For myself, I maintain that a different answer should be given: that the pilot's art is never made worse by the storm, nor the application of his art either. The pilot has promised you, not a prosperous voyage, but a serviceable performance of his task — that is, an expert knowledge of steering a ship. And the more he is hampered by the stress of fortune, so much the more does his knowledge become apparent. He who has been able to say, "Neptune, you shall never sink this ship except on an even keel," has fulfilled the requirements of his art; the storm does not interfere with the pilot's work, but only with his success. "What then," you say, "is not a pilot harmed by any circumstance which does not permit him to make port, frustrates all his efforts, and either carries him out to sea, or holds the ship in irons, or strips her masts?" No, it does not harm him as a pilot, but only as a voyager; otherwise, he is no pilot. It is indeed so far from hindering the pilot's art that it even exhibits the art; for anyone, in the words of the proverb, is a pilot on a calm sea. These mishaps obstruct the voyage but not the steersman qua steersman. A pilot has a double role: one he shares with all his fellow-passengers, for he also is a passenger; the other is peculiar to him, for he is the pilot. The storm harms him as a passenger, but not as a pilot. Again, the pilot's art is another's good — it concerns his passengers just as a physician's art concerns his patients. But the wise man's good is a common good — it belongs both to those in whose company he lives, and to himself also. Hence our pilot may perhaps be harmed, since his services, which have been promised to others, are hindered by the storm; but the wise man is not harmed by poverty, or by pain, or by any other of life's storms. For all his functions are not checked, but only those which pertain to others; he himself is always in action, and is greatest in performance at the very time when fortune has blocked his way. For then he is actually engaged in the business of wisdom; and this wisdom I have declared already to be, both the good of others, and also his own. Besides, he is not prevented from helping others, even at the time when constraining circumstances press him down. Because of his poverty he is prevented from showing how the State should be handled; but he teaches, none the less, how poverty should be handled. His work goes on throughout his whole life.
Thus no fortune, no external circumstance, can shut off the wise man from action. For the very thing which engages his attention prevents him from attending to other things. He is ready for either outcome: if it brings goods, he controls them; if evils, he conquers them. So thoroughly, I mean, has he schooled himself that he makes manifest his virtue in prosperity as well as in adversity, and keeps his eyes on virtue itself, not on the objects with which virtue deals. Hence neither poverty, nor pain, nor anything else that deflects the inexperienced and drives them headlong, restrains him from his course. Do you suppose that he is weighed down by evils? He makes use of them. It was not of ivory only that Phidias knew how to make statues; he also made statues of bronze. If you had given him marble, or a still meaner material, he would have made of it the best statue that the material would permit. So the wise man will develop virtue, if he may, in the midst of wealth, or, if not, in poverty; if possible, in his own country — if not, in exile; if possible, as a commander — if not, as a common soldier; if possible, in sound health — if not, enfeebled. Whatever fortune he finds, he will accomplish therefrom something noteworthy.

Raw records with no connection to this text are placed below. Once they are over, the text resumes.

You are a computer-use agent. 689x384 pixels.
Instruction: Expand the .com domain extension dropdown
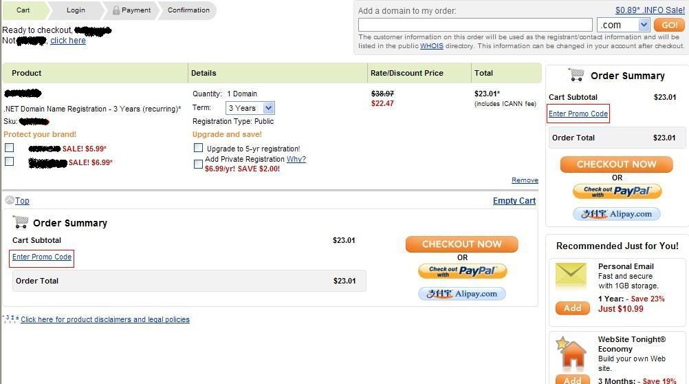pyautogui.click(x=623, y=25)
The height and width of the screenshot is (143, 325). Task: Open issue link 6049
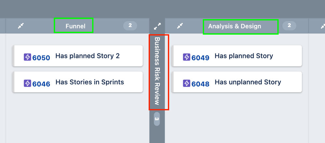click(x=200, y=58)
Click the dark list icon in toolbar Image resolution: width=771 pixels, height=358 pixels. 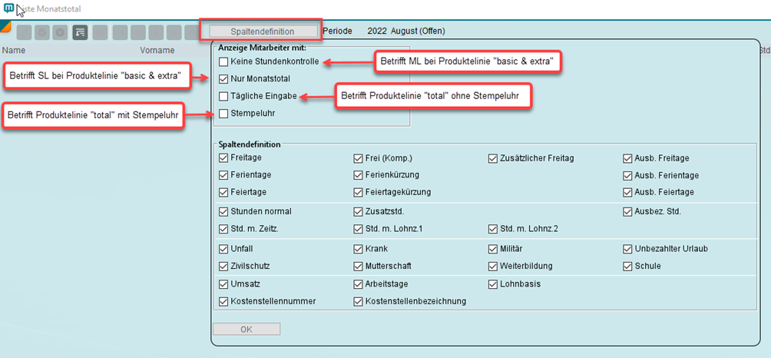click(x=80, y=32)
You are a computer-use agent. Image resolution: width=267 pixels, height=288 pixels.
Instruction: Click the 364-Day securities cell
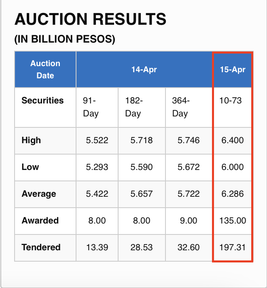[x=180, y=107]
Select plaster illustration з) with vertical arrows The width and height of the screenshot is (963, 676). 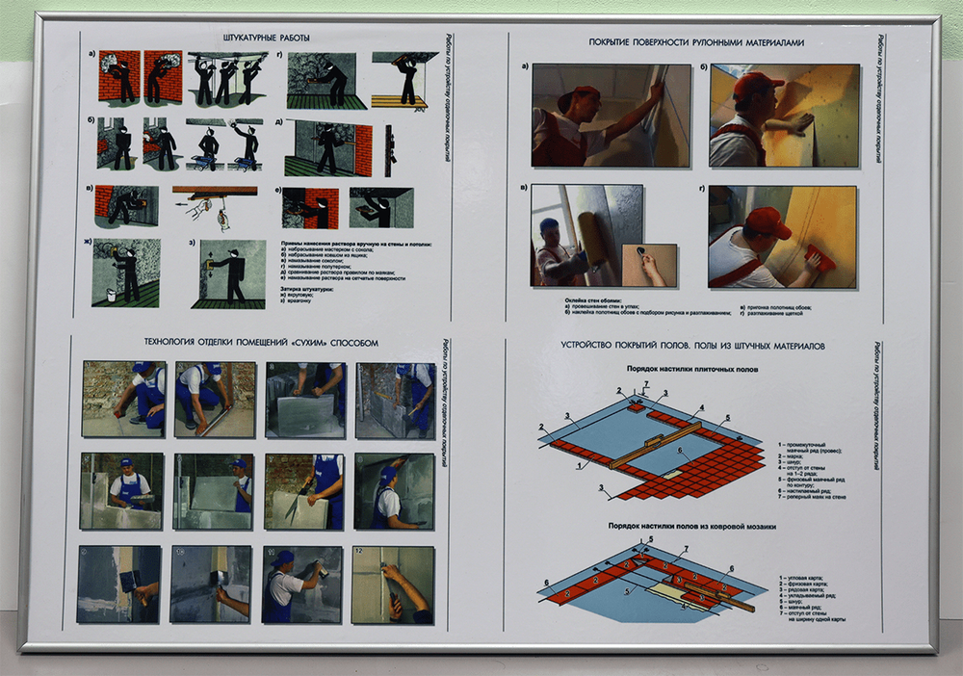click(x=227, y=274)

Animal-tamers are unerring; they take the most savage animals, which may well terrify those who encounter them, and subdue them to the will of man; not content with having driven out their ferocity, they even tame them so that they dwell in the same abode. The trainer puts his hand into the lion's mouth; the tiger is kissed by his keeper. The tiny Aethiopian orders the elephant to sink down on its knees, or to walk the rope. Similarly, the wise man is a skilled hand at taming evils. Pain, want, disgrace, imprisonment, exile,— these are universally to be feared; but when they encounter the wise man, they are tamed. Farewell.